Surprise par la question d’Irma, cette dernière réfléchit pendant quelques secondes. Même si elle est à bout, c’est la première fois qu’elle envisage les choses sous cet angle.

— Je vous avertis, je risque de dire n’importe quoi, s’excuse-t-elle. Eh bien, dans un monde idéal, j’aurais quelqu’un pour conduire Gérald à l’école, le ramener à la maison et le suivre à la trace dans ses moindres déplacements jusqu’à ce qu’il aille se coucher.

— A-t-il l’habitude de sortir la nuit ? demande Irma.

— Pas encore ! Ah oui, il faudrait trouver un endroit où il pourrait aller une fin de semaine sur deux. Et pendant les vacances, on pourrait l’envoyer au moins une semaine dans un camp spécialisé qui reçoit des gens comme lui. Tout ça me permettrait de passer du temps avec mes autres enfants. Mon mari et moi, nous les avons pas mal négligés.

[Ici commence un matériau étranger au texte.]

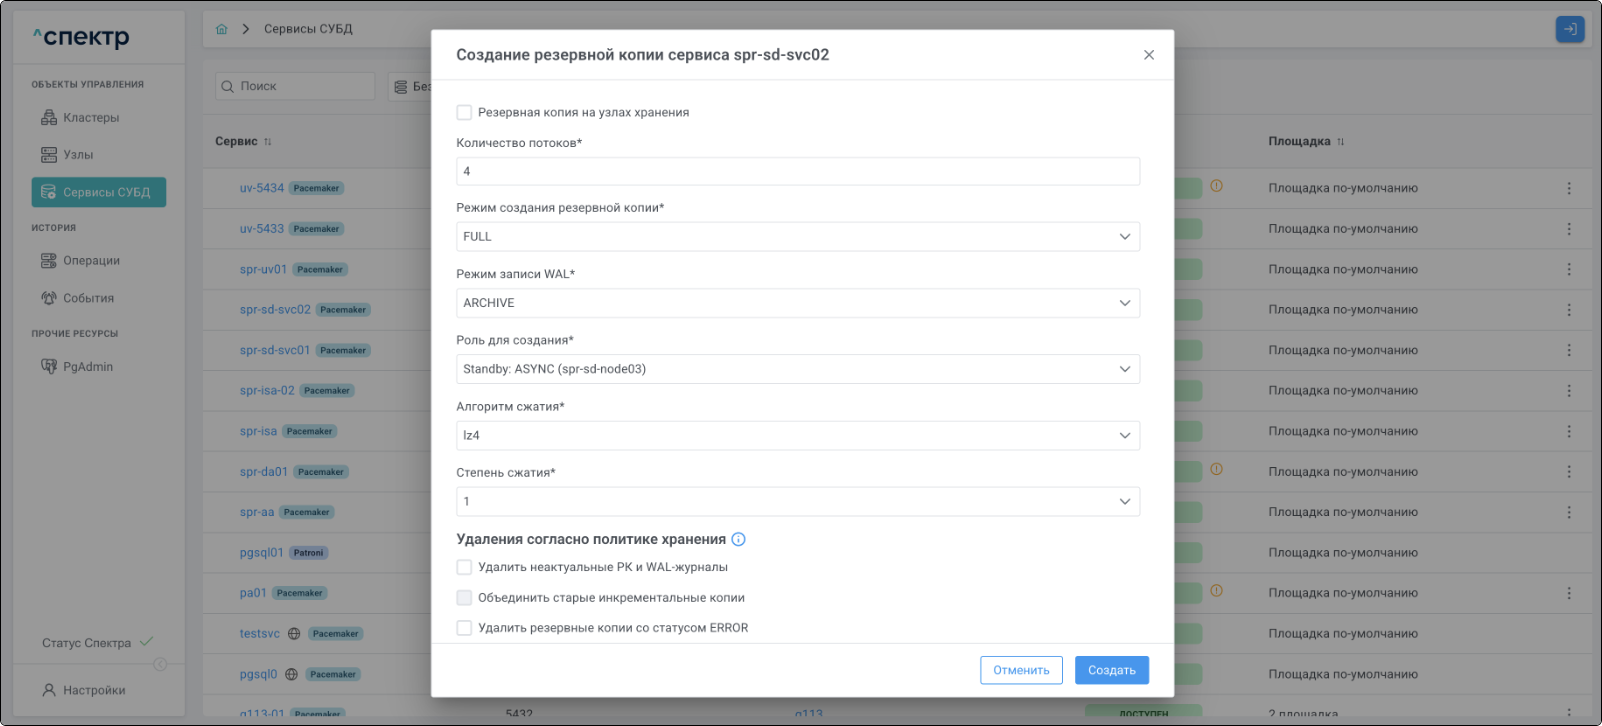Screen dimensions: 1602x726
Task: Click the thread count input field
Action: [x=797, y=171]
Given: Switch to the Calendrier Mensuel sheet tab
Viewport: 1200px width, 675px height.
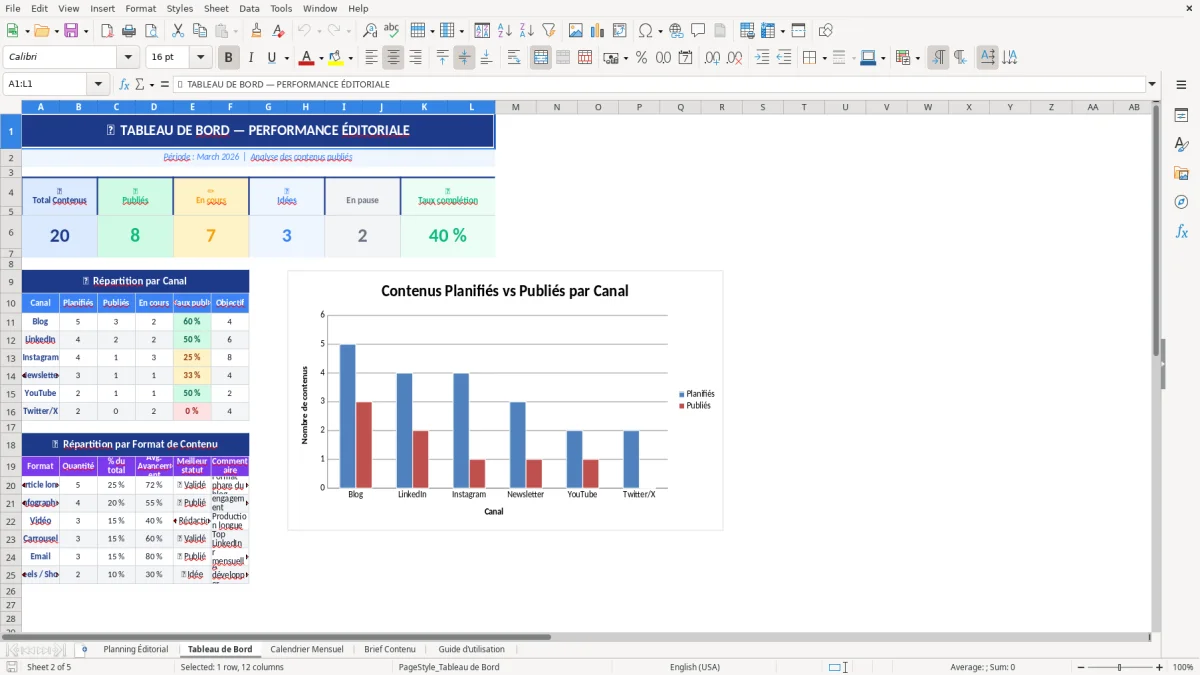Looking at the screenshot, I should point(307,649).
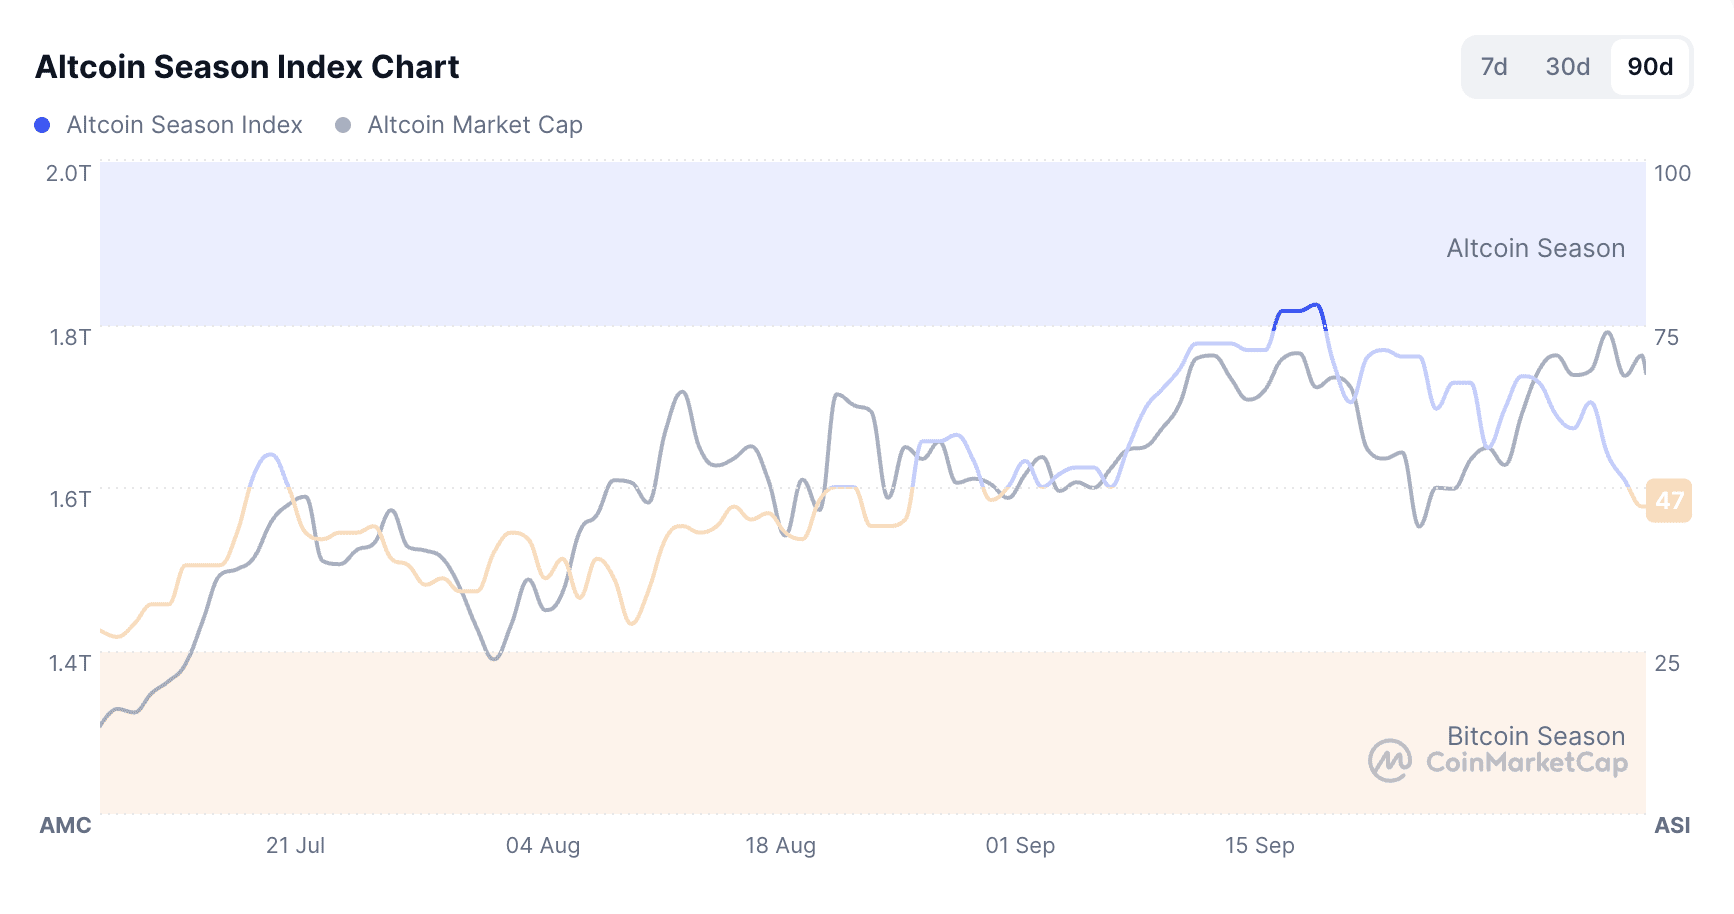Click the dark blue index peak segment
The image size is (1734, 914).
pyautogui.click(x=1299, y=310)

— C’est tout ? s’informe Irma.

— Pas tout à fait… répond Denise d’un air gêné. Si j’osais, j’ajouterais que je voudrais retourner à l’école pour suivre un cours de secrétariat. Je rêve d’être secrétaire depuis longtemps.

Irma compatit avec Denise. Celle-ci ne pourra pas tout faire seule encore bien longtemps.

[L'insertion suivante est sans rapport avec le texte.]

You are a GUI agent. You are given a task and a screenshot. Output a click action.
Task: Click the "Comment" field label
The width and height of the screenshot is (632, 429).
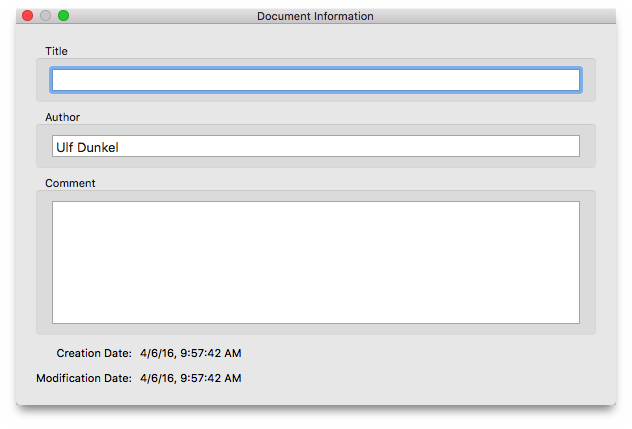coord(70,183)

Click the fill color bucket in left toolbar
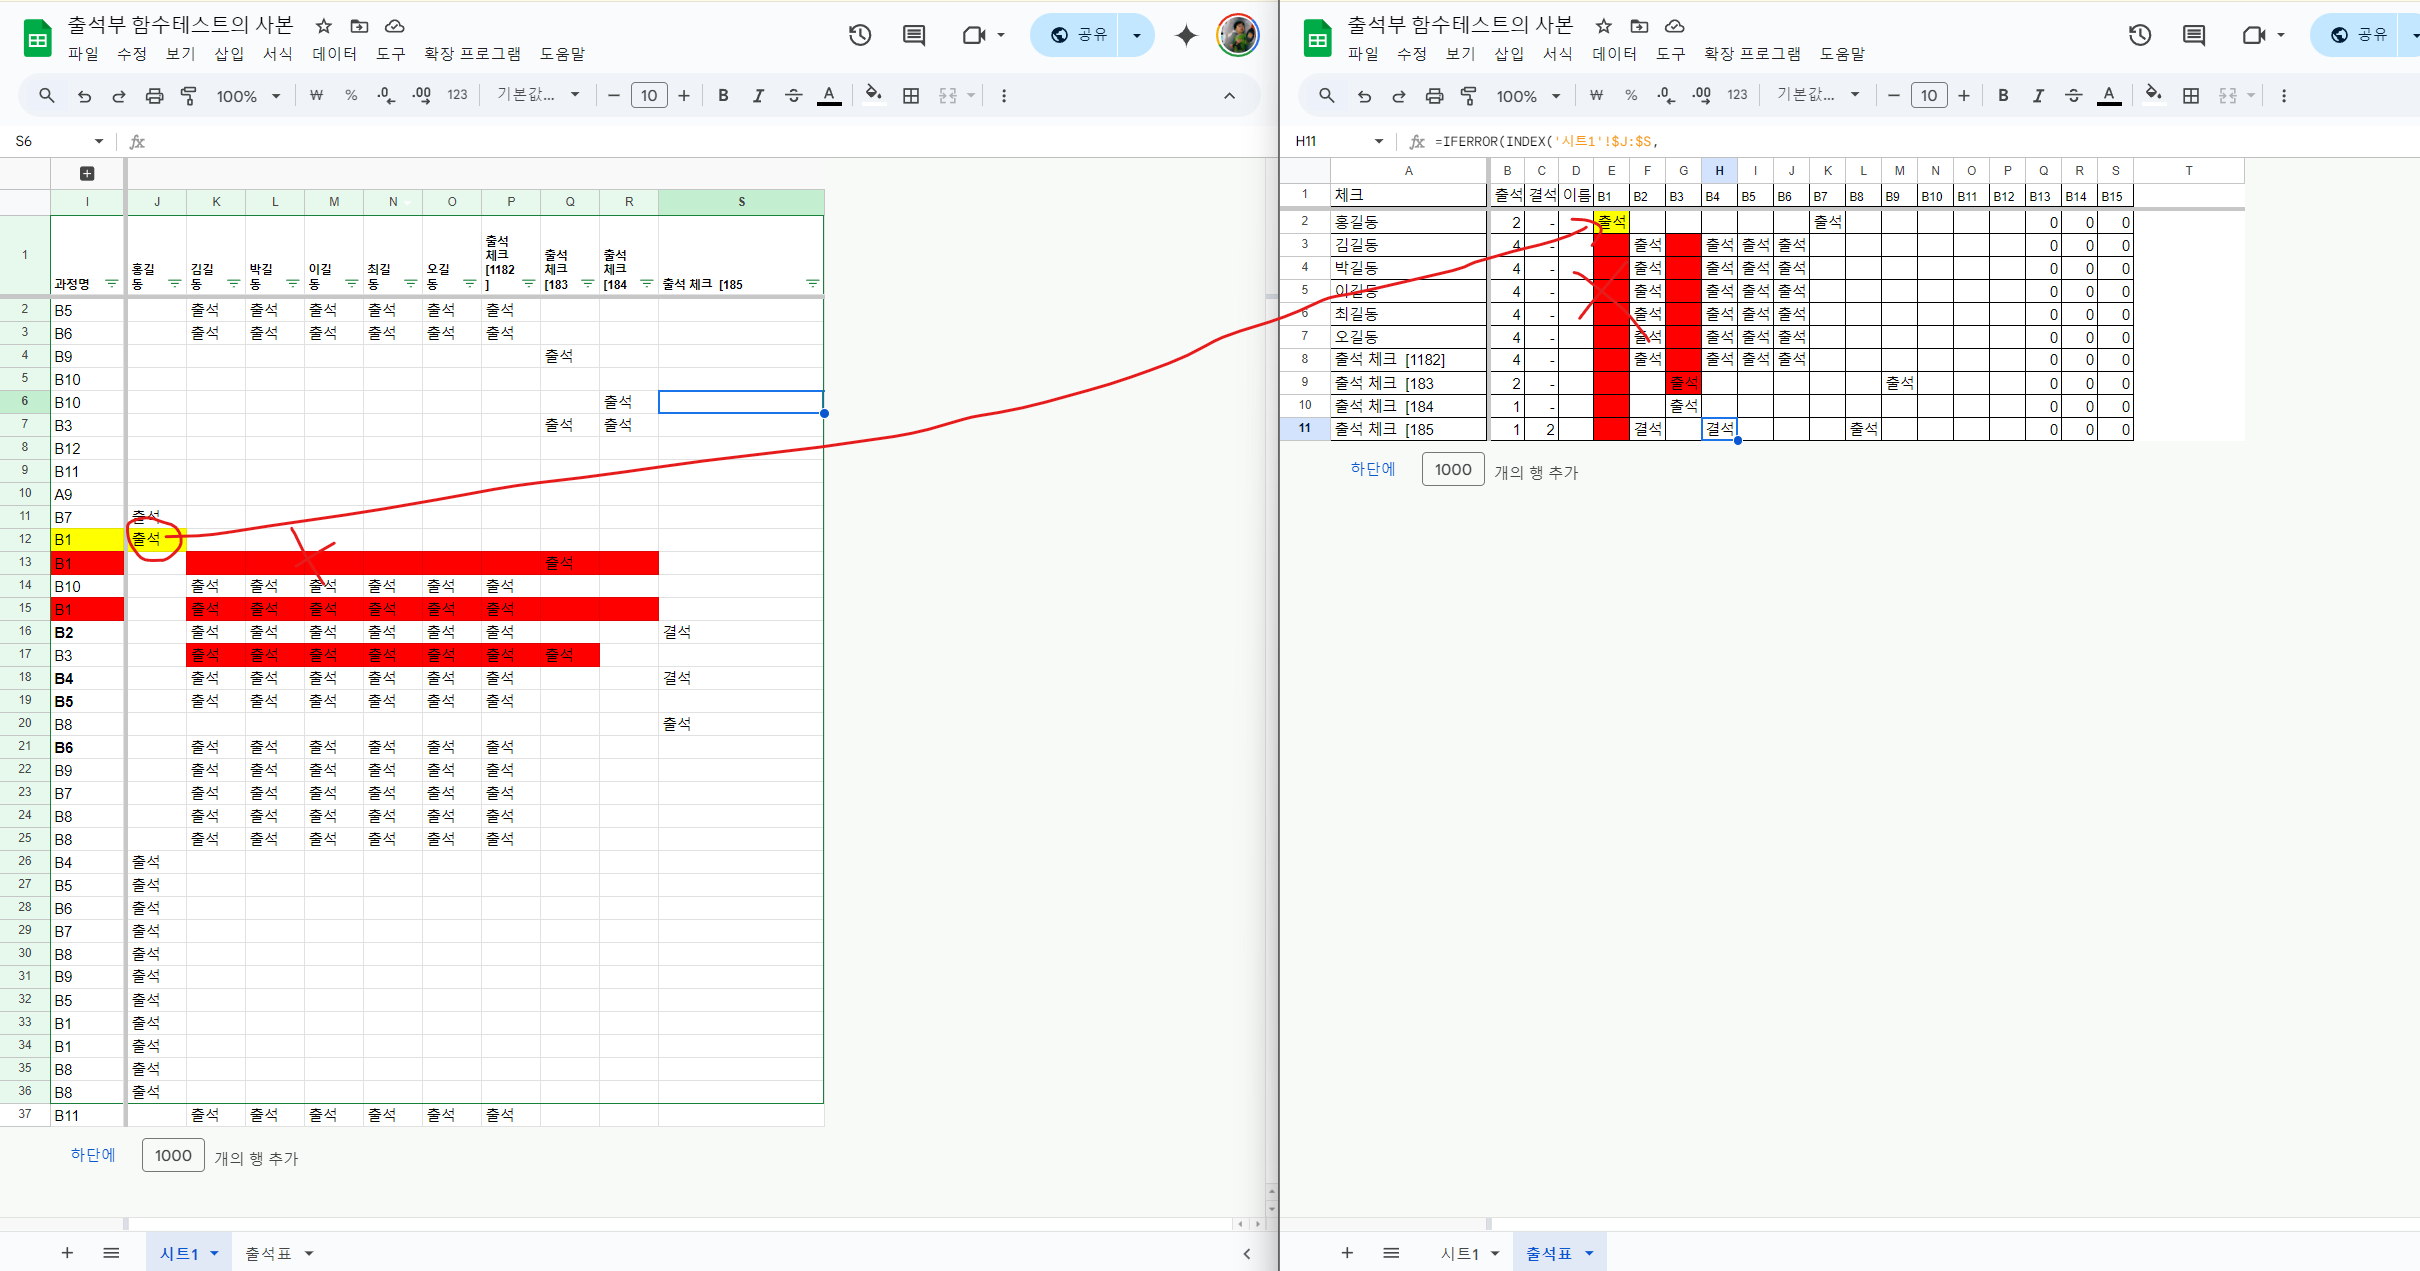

— Tes demandes me paraissent légitimes, dit Irma. Il est grand temps qu’on s’occupe de toi. Est-ce que le curé de la paroisse connaît l’état de Gérald ?

— Le curé voit mon fils quand il passe pour ramasser la dîme, mais à part lui caresser la joue au passage, il ne se préoccupe guère de Gérald. Il ne nous a jamais demandé comment on s’en sortait.

— Tante Irma, je vous ai déjà parlé de ce curé, intervient Sylvie. C’est lui qui n’arrêtait pas de jouer dans les cheveux de François. À mon avis, vous allez perdre votre temps avec cet homme. Vous devriez plutôt en parler au curé qui vous a prêté sa bonne.

— Je dois justement passer le voir demain, indique Irma. Je ne peux rien promettre, mais je vais faire tout ce que je peux pour alléger ton fardeau, Denise. Tu ne peux pas continuer indéfiniment à tout tenir à bout de bras. Cette situation dure depuis trop longtemps déjà.